ABOUT THIS TASK:
Go through the entries below. Copy each line in which "feira" appears.

INPUT FOR THIS TASK:
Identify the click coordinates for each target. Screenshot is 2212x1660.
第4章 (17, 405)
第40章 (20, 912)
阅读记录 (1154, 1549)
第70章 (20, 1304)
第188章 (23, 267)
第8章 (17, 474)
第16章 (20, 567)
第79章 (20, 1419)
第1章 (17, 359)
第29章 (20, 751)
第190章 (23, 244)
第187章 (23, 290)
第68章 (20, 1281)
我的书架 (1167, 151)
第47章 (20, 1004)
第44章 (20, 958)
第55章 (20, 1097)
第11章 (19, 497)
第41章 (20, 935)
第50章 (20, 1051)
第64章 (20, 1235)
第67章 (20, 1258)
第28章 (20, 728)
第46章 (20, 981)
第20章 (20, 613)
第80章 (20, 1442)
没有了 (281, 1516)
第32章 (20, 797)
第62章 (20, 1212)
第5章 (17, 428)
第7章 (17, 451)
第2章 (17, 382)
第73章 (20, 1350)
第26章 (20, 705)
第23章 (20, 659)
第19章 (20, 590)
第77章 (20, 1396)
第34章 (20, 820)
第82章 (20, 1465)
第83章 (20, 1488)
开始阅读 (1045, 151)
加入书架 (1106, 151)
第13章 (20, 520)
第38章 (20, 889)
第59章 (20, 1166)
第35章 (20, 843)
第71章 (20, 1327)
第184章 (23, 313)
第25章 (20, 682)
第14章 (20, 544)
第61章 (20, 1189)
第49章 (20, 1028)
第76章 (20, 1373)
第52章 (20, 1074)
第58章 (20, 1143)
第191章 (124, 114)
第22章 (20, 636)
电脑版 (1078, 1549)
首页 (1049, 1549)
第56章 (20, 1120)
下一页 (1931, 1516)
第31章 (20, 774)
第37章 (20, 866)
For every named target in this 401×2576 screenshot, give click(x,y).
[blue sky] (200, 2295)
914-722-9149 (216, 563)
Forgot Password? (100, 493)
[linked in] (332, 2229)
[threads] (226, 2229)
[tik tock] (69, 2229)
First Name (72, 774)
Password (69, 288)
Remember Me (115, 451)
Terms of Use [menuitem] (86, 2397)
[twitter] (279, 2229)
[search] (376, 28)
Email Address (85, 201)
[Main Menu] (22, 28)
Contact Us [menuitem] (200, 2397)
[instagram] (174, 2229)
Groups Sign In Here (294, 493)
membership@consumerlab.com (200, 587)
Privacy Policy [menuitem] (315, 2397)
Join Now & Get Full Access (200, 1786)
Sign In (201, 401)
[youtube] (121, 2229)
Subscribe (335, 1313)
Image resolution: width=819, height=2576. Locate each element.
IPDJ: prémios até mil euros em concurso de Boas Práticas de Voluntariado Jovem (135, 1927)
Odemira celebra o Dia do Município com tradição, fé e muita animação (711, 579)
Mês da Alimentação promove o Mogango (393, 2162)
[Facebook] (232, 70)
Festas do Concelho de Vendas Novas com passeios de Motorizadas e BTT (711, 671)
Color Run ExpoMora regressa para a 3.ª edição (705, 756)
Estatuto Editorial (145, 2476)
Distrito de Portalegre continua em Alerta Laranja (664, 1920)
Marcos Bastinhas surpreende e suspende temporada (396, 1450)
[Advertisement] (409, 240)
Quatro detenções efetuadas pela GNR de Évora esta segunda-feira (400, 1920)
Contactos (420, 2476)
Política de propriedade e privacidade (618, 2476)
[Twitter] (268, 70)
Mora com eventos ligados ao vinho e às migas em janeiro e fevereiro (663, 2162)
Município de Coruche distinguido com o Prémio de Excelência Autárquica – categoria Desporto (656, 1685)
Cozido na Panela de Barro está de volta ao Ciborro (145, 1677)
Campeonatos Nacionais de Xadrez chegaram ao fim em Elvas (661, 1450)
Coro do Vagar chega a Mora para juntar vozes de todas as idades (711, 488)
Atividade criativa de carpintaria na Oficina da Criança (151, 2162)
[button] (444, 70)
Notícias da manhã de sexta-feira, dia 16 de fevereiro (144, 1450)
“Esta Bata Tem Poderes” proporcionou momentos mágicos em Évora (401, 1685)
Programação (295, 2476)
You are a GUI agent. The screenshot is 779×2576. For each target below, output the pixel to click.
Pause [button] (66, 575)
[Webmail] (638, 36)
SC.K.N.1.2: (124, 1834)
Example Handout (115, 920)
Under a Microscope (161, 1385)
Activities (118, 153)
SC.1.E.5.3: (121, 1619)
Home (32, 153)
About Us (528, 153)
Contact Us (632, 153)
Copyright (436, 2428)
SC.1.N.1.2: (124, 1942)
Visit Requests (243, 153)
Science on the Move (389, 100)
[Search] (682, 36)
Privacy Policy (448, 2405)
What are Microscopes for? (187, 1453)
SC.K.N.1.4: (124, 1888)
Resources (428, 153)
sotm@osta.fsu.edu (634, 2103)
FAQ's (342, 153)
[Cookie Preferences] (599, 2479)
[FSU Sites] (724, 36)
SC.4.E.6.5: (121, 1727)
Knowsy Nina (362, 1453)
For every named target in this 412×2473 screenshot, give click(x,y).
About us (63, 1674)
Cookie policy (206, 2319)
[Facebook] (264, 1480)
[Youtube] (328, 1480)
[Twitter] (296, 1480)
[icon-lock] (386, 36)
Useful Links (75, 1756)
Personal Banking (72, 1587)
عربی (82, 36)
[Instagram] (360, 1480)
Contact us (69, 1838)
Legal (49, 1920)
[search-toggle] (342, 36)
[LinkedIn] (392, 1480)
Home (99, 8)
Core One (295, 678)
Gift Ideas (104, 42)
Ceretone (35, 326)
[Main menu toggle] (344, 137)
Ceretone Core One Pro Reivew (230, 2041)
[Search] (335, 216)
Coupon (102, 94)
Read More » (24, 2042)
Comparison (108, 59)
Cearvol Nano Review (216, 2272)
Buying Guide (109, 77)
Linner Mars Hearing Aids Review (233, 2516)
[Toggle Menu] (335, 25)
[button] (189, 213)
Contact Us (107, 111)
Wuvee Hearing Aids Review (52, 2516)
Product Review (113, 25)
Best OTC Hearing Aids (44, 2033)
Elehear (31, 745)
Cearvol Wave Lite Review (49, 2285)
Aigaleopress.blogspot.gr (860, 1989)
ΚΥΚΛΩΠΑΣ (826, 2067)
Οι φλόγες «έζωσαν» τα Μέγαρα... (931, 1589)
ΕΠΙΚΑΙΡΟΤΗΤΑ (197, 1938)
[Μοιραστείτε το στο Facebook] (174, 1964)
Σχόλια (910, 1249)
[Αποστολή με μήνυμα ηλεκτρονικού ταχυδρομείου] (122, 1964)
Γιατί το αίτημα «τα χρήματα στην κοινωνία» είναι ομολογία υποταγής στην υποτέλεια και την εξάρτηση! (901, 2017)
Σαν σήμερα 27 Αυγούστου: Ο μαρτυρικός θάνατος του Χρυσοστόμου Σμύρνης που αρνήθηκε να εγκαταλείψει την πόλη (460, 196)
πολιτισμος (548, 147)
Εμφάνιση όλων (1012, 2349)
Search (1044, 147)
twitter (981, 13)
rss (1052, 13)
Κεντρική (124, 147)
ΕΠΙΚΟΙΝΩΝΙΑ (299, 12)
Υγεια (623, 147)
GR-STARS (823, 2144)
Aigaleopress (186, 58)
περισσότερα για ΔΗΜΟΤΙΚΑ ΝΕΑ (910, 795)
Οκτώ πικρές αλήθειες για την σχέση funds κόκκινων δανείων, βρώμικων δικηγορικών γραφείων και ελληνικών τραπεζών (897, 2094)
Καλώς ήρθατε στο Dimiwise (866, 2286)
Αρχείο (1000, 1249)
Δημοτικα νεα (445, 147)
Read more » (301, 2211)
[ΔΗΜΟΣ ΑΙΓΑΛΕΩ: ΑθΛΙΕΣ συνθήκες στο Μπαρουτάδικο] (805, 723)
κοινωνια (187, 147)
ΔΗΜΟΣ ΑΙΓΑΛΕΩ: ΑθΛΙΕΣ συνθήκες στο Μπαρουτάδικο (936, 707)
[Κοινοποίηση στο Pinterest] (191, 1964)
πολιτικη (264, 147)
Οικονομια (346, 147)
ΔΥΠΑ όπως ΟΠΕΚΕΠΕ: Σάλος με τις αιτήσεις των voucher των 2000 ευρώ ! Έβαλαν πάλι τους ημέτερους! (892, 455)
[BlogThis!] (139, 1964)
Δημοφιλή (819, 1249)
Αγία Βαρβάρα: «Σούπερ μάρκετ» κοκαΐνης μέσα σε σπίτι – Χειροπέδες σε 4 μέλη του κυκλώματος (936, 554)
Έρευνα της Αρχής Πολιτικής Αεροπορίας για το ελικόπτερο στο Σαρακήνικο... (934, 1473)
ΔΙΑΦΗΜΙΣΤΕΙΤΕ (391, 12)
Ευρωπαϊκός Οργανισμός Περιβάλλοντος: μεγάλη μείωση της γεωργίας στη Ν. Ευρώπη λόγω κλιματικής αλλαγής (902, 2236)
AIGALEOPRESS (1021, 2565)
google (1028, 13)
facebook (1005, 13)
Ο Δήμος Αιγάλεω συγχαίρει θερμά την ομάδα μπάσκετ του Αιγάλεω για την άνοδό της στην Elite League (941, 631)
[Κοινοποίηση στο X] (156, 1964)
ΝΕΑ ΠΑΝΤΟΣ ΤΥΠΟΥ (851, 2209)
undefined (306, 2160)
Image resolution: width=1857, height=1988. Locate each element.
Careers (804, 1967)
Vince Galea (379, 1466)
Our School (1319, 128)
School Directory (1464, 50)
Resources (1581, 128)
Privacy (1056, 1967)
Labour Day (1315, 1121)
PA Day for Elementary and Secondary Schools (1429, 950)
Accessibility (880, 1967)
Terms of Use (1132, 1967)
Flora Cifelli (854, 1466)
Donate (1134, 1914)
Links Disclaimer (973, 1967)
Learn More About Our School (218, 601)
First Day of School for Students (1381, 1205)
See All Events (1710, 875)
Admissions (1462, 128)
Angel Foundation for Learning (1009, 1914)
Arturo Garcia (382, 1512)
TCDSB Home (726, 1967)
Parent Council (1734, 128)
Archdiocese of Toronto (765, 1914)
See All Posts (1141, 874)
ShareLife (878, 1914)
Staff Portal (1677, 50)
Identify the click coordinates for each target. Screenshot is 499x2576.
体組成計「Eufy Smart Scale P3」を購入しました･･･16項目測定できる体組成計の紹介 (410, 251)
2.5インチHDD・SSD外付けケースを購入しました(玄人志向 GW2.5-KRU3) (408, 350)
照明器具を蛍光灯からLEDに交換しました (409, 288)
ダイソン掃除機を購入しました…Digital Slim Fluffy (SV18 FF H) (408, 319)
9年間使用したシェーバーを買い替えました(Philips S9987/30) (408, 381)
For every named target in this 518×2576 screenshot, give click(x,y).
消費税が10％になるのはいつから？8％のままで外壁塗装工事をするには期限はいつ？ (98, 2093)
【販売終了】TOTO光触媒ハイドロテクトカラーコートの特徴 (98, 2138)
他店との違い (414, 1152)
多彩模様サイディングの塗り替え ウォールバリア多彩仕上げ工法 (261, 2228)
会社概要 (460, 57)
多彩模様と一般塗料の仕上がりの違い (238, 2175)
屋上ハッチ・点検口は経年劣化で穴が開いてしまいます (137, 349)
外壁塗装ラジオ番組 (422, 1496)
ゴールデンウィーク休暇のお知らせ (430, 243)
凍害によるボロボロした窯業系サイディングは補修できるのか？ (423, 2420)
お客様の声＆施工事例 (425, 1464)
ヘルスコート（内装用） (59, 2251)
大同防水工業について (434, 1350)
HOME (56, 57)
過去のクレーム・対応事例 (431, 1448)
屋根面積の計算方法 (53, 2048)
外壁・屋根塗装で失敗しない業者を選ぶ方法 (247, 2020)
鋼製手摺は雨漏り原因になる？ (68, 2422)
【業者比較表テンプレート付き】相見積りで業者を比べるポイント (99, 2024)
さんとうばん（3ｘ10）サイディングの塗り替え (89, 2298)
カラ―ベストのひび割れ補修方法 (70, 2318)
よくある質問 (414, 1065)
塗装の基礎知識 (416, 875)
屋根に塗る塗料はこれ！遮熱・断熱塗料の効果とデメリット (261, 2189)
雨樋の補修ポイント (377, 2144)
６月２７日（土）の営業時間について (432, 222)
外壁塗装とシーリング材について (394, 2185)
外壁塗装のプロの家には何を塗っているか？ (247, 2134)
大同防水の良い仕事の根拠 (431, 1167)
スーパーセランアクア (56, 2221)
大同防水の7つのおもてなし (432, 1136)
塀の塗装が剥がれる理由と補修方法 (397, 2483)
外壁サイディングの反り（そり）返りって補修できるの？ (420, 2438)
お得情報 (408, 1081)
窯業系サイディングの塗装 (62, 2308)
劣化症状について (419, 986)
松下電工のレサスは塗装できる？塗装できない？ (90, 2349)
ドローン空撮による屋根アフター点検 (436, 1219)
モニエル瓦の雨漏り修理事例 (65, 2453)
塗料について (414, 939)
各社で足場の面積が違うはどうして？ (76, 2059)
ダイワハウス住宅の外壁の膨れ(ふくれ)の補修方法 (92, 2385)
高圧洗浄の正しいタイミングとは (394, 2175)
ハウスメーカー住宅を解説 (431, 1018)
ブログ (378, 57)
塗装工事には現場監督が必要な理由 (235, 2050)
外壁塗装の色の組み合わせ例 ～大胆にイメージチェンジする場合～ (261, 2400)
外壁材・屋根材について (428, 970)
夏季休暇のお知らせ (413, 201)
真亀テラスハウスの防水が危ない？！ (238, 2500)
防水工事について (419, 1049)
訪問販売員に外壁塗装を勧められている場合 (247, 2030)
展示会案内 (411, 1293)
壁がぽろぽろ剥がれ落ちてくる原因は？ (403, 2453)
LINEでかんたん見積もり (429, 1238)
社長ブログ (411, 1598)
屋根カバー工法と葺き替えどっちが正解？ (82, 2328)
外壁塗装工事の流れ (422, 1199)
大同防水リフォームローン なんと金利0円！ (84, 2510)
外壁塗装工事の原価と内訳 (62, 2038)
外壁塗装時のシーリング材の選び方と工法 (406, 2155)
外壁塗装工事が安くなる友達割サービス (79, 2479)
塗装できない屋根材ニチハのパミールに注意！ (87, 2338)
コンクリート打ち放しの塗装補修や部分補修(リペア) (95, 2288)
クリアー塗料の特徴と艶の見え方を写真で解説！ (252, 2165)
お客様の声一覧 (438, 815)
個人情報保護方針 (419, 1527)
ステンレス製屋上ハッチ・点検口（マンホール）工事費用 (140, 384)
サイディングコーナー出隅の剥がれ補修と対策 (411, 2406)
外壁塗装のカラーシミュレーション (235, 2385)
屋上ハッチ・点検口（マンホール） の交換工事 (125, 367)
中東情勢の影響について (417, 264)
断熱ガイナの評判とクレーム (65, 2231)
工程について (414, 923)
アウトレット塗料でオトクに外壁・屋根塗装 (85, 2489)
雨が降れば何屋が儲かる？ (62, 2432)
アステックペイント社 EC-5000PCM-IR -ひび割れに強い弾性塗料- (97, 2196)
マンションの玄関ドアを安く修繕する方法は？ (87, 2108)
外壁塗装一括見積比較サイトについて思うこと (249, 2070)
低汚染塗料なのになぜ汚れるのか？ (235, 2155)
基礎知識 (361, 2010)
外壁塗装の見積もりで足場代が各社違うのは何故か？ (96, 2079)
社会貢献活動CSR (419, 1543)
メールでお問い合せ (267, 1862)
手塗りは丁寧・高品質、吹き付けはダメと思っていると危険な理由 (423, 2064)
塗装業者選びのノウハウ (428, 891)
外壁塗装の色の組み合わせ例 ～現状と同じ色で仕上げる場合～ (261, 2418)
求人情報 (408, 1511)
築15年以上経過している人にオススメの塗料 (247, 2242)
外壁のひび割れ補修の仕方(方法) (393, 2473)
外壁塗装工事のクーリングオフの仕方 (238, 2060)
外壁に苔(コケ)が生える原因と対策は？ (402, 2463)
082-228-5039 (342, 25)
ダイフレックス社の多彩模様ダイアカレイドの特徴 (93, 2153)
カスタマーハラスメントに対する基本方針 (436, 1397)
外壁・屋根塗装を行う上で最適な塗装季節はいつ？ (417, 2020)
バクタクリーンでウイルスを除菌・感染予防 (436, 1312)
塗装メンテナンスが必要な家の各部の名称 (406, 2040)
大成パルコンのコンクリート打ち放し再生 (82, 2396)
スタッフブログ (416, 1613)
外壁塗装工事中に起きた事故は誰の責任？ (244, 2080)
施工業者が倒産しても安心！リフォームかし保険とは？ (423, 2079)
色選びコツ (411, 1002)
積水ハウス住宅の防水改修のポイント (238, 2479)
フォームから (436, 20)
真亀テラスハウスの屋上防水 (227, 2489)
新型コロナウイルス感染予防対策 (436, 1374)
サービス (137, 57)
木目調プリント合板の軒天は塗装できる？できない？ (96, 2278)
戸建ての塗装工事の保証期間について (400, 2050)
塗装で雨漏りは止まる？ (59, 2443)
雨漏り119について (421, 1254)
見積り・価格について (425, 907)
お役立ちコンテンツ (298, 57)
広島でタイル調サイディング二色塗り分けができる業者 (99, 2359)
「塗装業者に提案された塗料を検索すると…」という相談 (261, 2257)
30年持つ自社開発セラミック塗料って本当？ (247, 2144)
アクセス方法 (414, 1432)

WRITTEN ANSWER:
Quatro detenções efetuadas pela GNR de Évora esta segunda-feira (400, 1920)
Notícias da manhã de sexta-feira, dia 16 de fevereiro (144, 1450)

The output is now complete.